Alzheimer's disease (AD) brains exhibit plaques and tangles in association with inflammation. The non-receptor tyrosine kinase Abl is linked to neuro-inflammation in AD. Abl inhibition by nilotinib or bosutinib facilitates amyloid clearance and may decrease inflammation. Transgenic mice that express Dutch, Iowa and Swedish APP mutations (TgAPP) and display progressive Aβ plaque deposition were treated with tyrosine kinase inhibitors (TKIs) to determine pre-plaque effects on systemic and CNS inflammation using milliplex® ELISA. Plaque Aβ was detected at 4months in TgAPP and pre-plaque intracellular Aβ accumulation (2.5months) was associated with changes of cytokines and chemokines prior to detection of glial changes.

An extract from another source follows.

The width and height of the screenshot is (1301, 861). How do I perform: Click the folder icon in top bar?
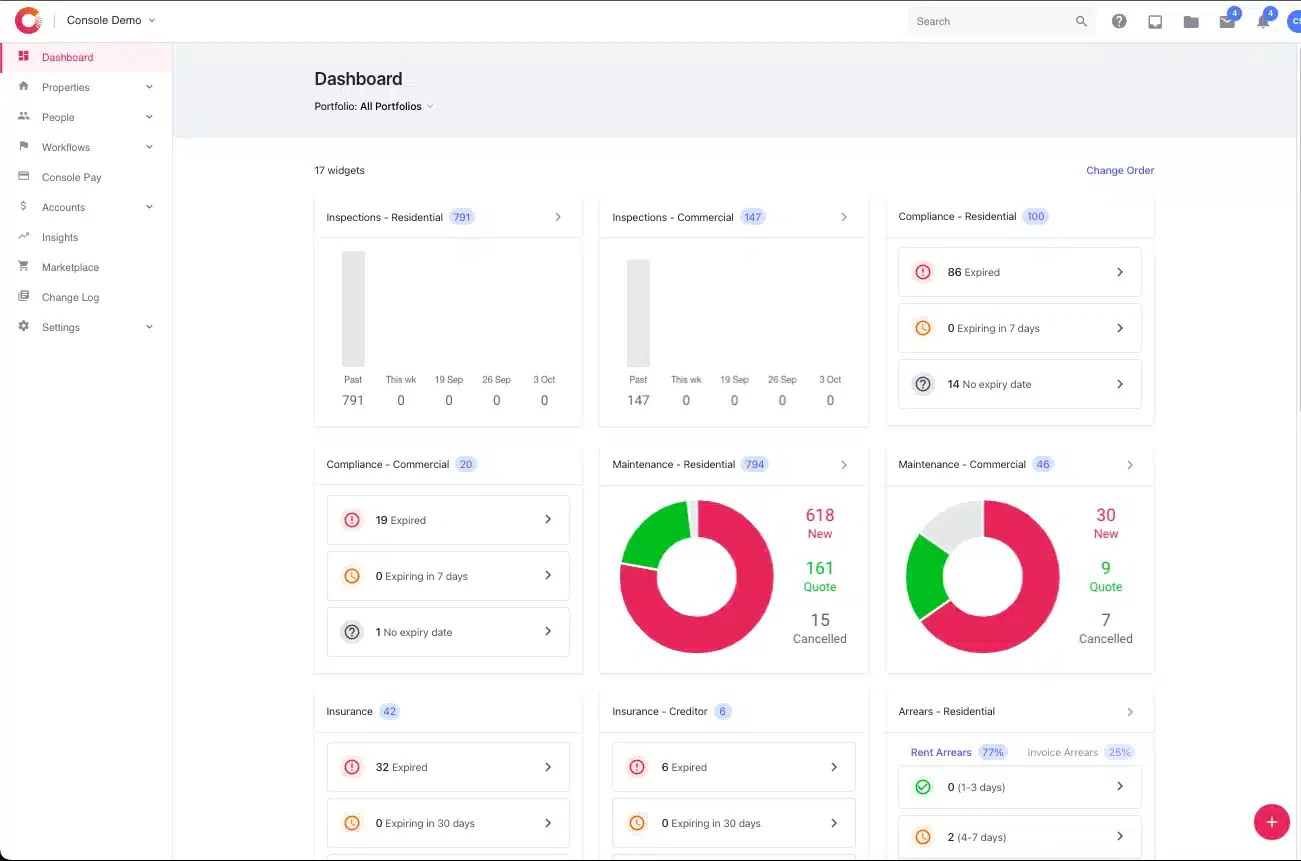pyautogui.click(x=1191, y=21)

Plaque formation correlated with increased levels of pro-inflammatory cytokines (TNF-α, IL-6, IL-1α, IL-1β) and markers of immunosuppressive and adaptive immunity, including, IL-4, IL-10, IL-2, IL-3, Vascular Endothelial Growth Factor (VEGF) and IFN-γ. An inverse relationship of chemokines was observed as CCL2 and CCL5 were lower than WT mice at 2months and significantly increased after plaque appearance, while soluble CX3CL1 decreased. A change in glial profile was only robustly detected at 6months in Tg-APP mice and TKIs reduced astrocyte and dendritic cell number with no effects on microglia, suggesting alteration of brain immunity. Nilotinib decreased blood and brain cytokines and chemokines and increased CX3CL1. Bosutinib increased brain and blood IL-10 and CX3CL1, suggesting a protective role for soluble CX3CL1. Taken together these data suggest that TKIs regulate systemic and CNS immunity and may be useful treatments in early AD through dual effects on amyloid clearance and immune modulation.